Infrastrutture, Ferro (FdI): Provveditorato Calabria depotenziato

Il destino del Comitato Tecnico Amministrativo della sede di Catanzaro del Provveditorato Interregionale per le Opere Pubbliche è al centro di un’ interrogazione che il deputato di Fratelli d’Italia Wanda Ferro ha rivolto al ministro delle Infrastrutture.     “Le scelte politiche che stanno riguardando il Provveditorato Interregionale Opere Pubbliche della Calabria – scrive – dalla consistente riduzione del personale alla chiusura del Comitato Tecnico Amministrativo presso la sede coordinata di Catanzaro, per portare l’esame di progetti e procedimenti amministrativi in materia di lavori pubblici, presso il Comitato Tecnico Amministrativo di Palermo, stanno mettendo a serio rischio la funzionalità della struttura”, spiega Ferro, richiamando la denuncia del Segretario nazionale della Confsal, secondo cui “la scelta di chiudere il C.T.A. in Calabria è anche faticosa e onerosa dal punto di vista economico, poiché obbliga il personale a portare i progetti in approvazione presso la sede di Palermo”.

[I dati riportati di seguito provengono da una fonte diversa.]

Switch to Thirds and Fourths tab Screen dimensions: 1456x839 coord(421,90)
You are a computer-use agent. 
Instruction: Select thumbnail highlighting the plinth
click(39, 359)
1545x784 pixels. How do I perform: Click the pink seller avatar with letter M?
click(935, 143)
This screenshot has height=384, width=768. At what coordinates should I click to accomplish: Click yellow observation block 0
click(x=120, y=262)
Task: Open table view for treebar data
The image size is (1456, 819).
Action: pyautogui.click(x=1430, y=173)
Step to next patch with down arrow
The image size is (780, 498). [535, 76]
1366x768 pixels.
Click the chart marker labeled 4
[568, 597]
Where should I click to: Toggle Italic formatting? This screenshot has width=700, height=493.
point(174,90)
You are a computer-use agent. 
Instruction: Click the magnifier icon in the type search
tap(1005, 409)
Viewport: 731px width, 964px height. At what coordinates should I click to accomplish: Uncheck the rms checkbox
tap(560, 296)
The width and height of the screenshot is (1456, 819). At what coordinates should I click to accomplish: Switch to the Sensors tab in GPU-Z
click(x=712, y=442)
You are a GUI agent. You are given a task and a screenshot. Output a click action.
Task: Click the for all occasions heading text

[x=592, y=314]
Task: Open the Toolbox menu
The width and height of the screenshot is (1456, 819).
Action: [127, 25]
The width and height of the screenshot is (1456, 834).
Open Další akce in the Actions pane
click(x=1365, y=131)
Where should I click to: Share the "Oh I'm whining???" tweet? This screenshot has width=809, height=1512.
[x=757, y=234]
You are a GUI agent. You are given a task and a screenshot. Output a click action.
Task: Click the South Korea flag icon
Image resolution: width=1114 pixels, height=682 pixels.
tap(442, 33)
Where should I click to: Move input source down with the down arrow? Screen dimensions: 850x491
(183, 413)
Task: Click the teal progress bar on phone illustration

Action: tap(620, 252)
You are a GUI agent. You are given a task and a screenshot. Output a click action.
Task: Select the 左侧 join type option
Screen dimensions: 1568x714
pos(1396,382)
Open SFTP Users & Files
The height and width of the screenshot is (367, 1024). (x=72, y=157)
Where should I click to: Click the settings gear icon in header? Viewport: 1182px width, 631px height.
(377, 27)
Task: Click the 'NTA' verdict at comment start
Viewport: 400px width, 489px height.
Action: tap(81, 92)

Ferro ricorda che la sede calabrese del Provveditorato Opere Pubbliche ha progressivamente perso figure professionali di livello, quali tecnici e amministrativi specializzati, che sono andati in pensione, senza adeguate nuove assunzioni e la situazione, ormai al collasso, rischia di peggiorare con l’entrata in vigore di Quota 100 e il prolungato blocco del turn over. Nonostante la situazione di emergenza, gli uffici calabresi del Ministero – continua – continuano a erogare le competenze tecniche e amministrative per le sedi delle Forze di Polizia, e di tutte le altre amministrazioni decentrate di governo”.     Secondo la parlamentare di Fratelli d’Italia “è necessario scongiurare la chiusura di questo pezzo cruciale dell’assetto istituzionale, quale unica risposta tecnica e amministrativa alla manutenzione degli immobili delle Forze di Polizia, delle Caserme dei Carabinieri e degli Uffici giudiziari”. Ferro chiede al ministro quali iniziative di competenza intenda adottare “per evitare la chiusura della sede del Comitato Tecnico Amministrativo di Catanzaro, anche attraverso un piano straordinario di assunzioni”.